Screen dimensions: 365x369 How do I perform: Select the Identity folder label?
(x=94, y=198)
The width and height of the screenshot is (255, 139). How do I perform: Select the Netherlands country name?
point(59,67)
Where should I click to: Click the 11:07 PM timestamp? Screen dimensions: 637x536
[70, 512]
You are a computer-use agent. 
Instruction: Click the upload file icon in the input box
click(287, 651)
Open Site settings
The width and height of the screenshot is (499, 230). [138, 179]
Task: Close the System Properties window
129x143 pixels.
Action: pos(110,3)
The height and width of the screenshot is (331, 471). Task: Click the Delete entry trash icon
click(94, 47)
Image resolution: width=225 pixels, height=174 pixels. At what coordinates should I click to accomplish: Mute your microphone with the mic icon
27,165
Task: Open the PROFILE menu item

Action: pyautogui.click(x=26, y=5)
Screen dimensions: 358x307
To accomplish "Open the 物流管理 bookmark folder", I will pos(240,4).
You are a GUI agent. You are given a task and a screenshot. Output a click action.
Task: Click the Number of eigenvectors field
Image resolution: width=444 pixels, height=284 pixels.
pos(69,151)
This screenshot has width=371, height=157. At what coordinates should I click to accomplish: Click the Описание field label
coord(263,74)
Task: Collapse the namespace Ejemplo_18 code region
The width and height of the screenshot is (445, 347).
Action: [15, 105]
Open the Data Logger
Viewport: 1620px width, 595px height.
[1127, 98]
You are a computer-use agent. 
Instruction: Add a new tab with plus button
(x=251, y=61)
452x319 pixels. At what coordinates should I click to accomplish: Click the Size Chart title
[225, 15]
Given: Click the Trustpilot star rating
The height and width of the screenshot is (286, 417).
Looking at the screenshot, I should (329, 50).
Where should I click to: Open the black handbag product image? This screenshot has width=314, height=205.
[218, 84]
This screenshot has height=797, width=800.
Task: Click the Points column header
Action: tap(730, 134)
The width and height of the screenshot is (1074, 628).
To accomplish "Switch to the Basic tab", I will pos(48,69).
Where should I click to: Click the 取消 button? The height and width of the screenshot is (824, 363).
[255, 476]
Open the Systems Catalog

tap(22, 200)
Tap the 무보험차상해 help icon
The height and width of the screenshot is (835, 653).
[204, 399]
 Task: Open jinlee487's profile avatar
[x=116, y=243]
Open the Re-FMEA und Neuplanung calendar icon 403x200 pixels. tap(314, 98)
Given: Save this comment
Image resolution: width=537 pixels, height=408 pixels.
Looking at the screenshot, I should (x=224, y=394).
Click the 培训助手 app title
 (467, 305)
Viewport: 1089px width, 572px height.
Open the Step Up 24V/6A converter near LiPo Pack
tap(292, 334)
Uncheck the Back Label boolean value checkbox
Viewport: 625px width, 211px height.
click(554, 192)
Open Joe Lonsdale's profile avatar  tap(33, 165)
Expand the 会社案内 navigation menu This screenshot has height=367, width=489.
______________________________
**TASK TO CARRY OUT**
The answer should consist of the lines from the first line of the entries through the line with "Tap the 무보험차상해 help icon", copied exactly.

**RESPONSE BELOW**
Screen dimensions: 365x369 How do I perform: Select the Identity folder label?
(x=94, y=198)
The width and height of the screenshot is (255, 139). How do I perform: Select the Netherlands country name?
point(59,67)
Where should I click to: Click the 11:07 PM timestamp? Screen dimensions: 637x536
[70, 512]
You are a computer-use agent. 
Instruction: Click the upload file icon in the input box
click(287, 651)
Open Site settings
The width and height of the screenshot is (499, 230). [138, 179]
Task: Close the System Properties window
129x143 pixels.
Action: pos(110,3)
The height and width of the screenshot is (331, 471). Task: Click the Delete entry trash icon
click(94, 47)
Image resolution: width=225 pixels, height=174 pixels. At what coordinates should I click to accomplish: Mute your microphone with the mic icon
27,165
Task: Open the PROFILE menu item

Action: pyautogui.click(x=26, y=5)
Screen dimensions: 358x307
To accomplish "Open the 物流管理 bookmark folder", I will pos(240,4).
You are a GUI agent. You are given a task and a screenshot. Output a click action.
Task: Click the Number of eigenvectors field
Image resolution: width=444 pixels, height=284 pixels.
pos(69,151)
This screenshot has width=371, height=157. At what coordinates should I click to accomplish: Click the Описание field label
coord(263,74)
Task: Collapse the namespace Ejemplo_18 code region
The width and height of the screenshot is (445, 347).
Action: [15, 105]
Open the Data Logger
Viewport: 1620px width, 595px height.
[1127, 98]
You are a computer-use agent. 
Instruction: Add a new tab with plus button
(x=251, y=61)
452x319 pixels. At what coordinates should I click to accomplish: Click the Size Chart title
[225, 15]
Given: Click the Trustpilot star rating
The height and width of the screenshot is (286, 417).
Looking at the screenshot, I should (329, 50).
Where should I click to: Open the black handbag product image? This screenshot has width=314, height=205.
[218, 84]
This screenshot has height=797, width=800.
Task: Click the Points column header
Action: tap(730, 134)
The width and height of the screenshot is (1074, 628).
To accomplish "Switch to the Basic tab", I will pos(48,69).
Where should I click to: Click the 取消 button? The height and width of the screenshot is (824, 363).
[255, 476]
Open the Systems Catalog

tap(22, 200)
Tap the 무보험차상해 help icon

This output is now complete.